在前两年我看知名的 prompt 社区 flowgpt 这样一款年轻的产品,就在用 trpc 的技术(尽管随着 nextjs app router 的流行,trpc 已经显得没有那么必要,但那个时候,它的开发体验还是很棒的);以及知名的图像生成社区 civitai 的源码时,发现他们采用了 prisma,并且有非常详细完整的 migration 记录;而我在前司却发现光是 migrate 这样的一个操作他们很多人都是没有按照规范去操作,甚至是基于传统 DBA 的思路去修改数据库的。
更不用说跨区、跨表、跨 schema 等细节问题了。
当然,这里面真地很复杂了。
话说回来,supabase 由于是一整套 BAAS 的解决方案,它的复杂性比 prisma 还要再上一个层级。
我目前能想到的有几种模式。
第一种是用 docker 创建一个独立的 supabase 作为统一的后端,然后不同的前端 app 都共享这样的一个 supabase。
第二种是每个 app 一个内嵌的独立的 supabase。
代码上以上都比较简单,但在 migrate 的时候,则会非常头疼。
这边我就直接摘抄 gpt-4o 的回复了。
但除此之外,还涉及到一个细节。
那就是我们在使用 cli 进行 migrate 的时候,是有默认不同的操作逻辑的。

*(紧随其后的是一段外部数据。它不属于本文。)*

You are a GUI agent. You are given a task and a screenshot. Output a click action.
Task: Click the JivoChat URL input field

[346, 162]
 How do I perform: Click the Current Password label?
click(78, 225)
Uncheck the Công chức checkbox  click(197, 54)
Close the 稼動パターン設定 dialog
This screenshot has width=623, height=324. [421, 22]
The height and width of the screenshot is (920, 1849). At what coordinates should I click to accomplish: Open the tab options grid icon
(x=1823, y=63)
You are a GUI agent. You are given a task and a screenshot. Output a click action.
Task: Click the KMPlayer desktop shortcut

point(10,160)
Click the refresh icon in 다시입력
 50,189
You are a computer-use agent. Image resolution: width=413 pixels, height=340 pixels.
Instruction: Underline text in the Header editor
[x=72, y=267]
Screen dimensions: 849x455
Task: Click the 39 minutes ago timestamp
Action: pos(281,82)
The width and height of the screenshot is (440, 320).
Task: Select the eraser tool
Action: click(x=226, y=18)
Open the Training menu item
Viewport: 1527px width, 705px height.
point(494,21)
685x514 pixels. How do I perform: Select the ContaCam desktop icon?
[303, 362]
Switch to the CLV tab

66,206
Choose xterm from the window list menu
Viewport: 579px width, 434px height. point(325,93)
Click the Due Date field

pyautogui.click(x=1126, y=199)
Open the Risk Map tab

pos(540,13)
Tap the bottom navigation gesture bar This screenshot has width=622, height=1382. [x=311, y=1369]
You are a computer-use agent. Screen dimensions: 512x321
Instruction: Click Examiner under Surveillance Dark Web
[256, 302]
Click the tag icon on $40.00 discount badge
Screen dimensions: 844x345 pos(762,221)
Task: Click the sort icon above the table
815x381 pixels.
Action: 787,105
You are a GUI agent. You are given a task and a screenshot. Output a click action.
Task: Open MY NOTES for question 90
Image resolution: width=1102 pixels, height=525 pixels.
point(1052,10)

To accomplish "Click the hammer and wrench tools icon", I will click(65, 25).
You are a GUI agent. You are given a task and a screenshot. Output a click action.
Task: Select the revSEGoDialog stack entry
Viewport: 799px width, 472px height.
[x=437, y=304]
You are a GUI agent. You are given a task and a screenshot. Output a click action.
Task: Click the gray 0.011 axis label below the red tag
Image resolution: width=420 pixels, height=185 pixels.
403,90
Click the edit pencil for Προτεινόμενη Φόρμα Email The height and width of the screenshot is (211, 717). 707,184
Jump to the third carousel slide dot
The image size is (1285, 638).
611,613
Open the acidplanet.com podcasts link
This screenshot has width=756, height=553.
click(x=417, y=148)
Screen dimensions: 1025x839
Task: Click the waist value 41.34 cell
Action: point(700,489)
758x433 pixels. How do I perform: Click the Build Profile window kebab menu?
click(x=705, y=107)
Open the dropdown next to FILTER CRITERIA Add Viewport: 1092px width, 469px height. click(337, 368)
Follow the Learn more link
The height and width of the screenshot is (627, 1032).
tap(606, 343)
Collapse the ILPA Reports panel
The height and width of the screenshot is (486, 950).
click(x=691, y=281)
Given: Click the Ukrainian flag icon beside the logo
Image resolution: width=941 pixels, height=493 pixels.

一套主要用于本地,比如 start | stop | status 之类。
一套主要用于 supabase 云端,比如 link 等。
还有一套两类场景都支持,比如 push 等。
这个很微妙,我是查了大量资料,才最终摸索出一种最佳实践如下:
- 在项目目录基于 supabase cli 启动默认的 54322 端口的 supabase 作为开发环境高速迭代
- 同时在系统根目录基于 docker 启动默认的 5432 端口的 supabase 作为生产环境(关掉系统postgres)
- 当需要将开发环境同步给生产环境时,只需
supabase db push --db-url "postgres://postgres.your-tenant-id:your-super-secret-and-long-postgres-password@localhost:5432/postgres"
以上就是本期 supabase 私有化的全部记录,希望对你有所帮助。
下期我们会系统提一提自定义 SMTP 邮箱集成的问题与踩过的坑,下期我们再会!